- Born: 1 November 1974 (age 51)
- Occupation: Actress
- Spouse: Peter Dunkley
- Children: 3

= Melissa Thomas =

Australian actress

Melissa Thomas, is an Australian actress, notable for her roles in film and television, particularly in soap opera and serials.

==Career==

Her film work as an extra includes: Ghost Town (2000), Swimming Upstream (2003), Thank God He Met Lizzie (1997), and Dallas Doll (1993).

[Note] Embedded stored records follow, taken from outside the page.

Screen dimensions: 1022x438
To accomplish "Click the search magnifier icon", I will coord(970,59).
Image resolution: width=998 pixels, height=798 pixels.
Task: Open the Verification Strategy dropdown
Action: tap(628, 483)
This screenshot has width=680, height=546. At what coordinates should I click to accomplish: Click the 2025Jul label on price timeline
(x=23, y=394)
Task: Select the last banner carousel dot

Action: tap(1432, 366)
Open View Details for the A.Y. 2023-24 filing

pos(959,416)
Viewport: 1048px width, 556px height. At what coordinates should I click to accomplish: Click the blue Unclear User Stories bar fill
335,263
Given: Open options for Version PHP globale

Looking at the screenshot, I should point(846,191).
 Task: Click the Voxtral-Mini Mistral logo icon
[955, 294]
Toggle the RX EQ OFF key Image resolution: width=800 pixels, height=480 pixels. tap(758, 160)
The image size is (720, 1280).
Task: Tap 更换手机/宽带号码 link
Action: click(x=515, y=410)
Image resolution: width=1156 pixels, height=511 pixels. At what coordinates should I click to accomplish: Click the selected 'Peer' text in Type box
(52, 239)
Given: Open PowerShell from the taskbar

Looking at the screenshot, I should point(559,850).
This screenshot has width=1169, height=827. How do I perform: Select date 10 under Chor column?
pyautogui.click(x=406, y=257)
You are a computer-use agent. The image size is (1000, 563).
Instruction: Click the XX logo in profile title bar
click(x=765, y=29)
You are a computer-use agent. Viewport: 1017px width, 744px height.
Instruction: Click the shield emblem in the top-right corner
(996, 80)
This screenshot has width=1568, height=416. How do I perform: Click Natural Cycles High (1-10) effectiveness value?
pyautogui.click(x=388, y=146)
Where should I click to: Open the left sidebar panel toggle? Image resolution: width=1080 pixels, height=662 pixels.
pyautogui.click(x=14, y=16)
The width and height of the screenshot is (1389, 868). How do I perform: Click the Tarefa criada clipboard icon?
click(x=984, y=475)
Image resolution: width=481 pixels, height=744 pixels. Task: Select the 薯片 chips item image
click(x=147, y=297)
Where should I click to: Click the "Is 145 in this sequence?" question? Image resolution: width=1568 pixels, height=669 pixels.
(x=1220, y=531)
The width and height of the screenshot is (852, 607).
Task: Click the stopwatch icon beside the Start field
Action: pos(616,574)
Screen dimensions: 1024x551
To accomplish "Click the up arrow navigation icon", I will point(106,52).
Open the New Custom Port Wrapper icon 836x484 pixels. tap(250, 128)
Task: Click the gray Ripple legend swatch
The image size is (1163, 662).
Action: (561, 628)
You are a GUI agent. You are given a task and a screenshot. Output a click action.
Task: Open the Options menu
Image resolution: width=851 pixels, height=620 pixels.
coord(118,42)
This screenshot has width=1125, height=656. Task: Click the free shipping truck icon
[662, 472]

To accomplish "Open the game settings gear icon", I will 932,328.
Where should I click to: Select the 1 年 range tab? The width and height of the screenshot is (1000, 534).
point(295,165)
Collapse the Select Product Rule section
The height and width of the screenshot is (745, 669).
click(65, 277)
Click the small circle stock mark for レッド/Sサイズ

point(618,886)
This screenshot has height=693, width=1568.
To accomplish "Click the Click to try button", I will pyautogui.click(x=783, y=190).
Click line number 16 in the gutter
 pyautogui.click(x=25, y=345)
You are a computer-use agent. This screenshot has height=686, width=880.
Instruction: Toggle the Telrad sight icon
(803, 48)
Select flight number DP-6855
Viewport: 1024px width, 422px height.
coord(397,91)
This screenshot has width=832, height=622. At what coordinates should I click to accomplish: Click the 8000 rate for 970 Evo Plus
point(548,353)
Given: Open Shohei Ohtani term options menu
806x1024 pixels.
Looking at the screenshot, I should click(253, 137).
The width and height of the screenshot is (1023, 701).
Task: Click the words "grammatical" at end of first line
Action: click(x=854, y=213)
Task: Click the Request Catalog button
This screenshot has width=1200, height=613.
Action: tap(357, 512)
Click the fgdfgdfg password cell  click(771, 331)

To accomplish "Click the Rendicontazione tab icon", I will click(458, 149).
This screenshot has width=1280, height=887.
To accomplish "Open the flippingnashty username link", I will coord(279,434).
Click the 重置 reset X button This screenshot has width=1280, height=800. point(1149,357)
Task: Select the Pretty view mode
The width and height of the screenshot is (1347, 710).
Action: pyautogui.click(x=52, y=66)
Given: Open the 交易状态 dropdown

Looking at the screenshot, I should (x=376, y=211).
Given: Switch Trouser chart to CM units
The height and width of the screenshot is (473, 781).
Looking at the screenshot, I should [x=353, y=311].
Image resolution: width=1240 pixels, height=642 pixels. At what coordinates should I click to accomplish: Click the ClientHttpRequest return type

Her television work includes roles in: Sweat (1996) playing Sandy Fricker, Late for School (1992) playing Lily Price, Brides of Christ (1991) playing Brigid Maloney, A Country Practice (1990), Family and Friends (1990), E Street (1989) and G.P. (1989) (non-speaking).

Thomas has also worked on Footballers' Wives (2002), All Saints (2003) (non-speaking role), Holy Cross (2003), and G:MT – Greenwich Mean Time, as well as presenting on Level 23 (1994), on The Defenders: Choice of Evil (1998).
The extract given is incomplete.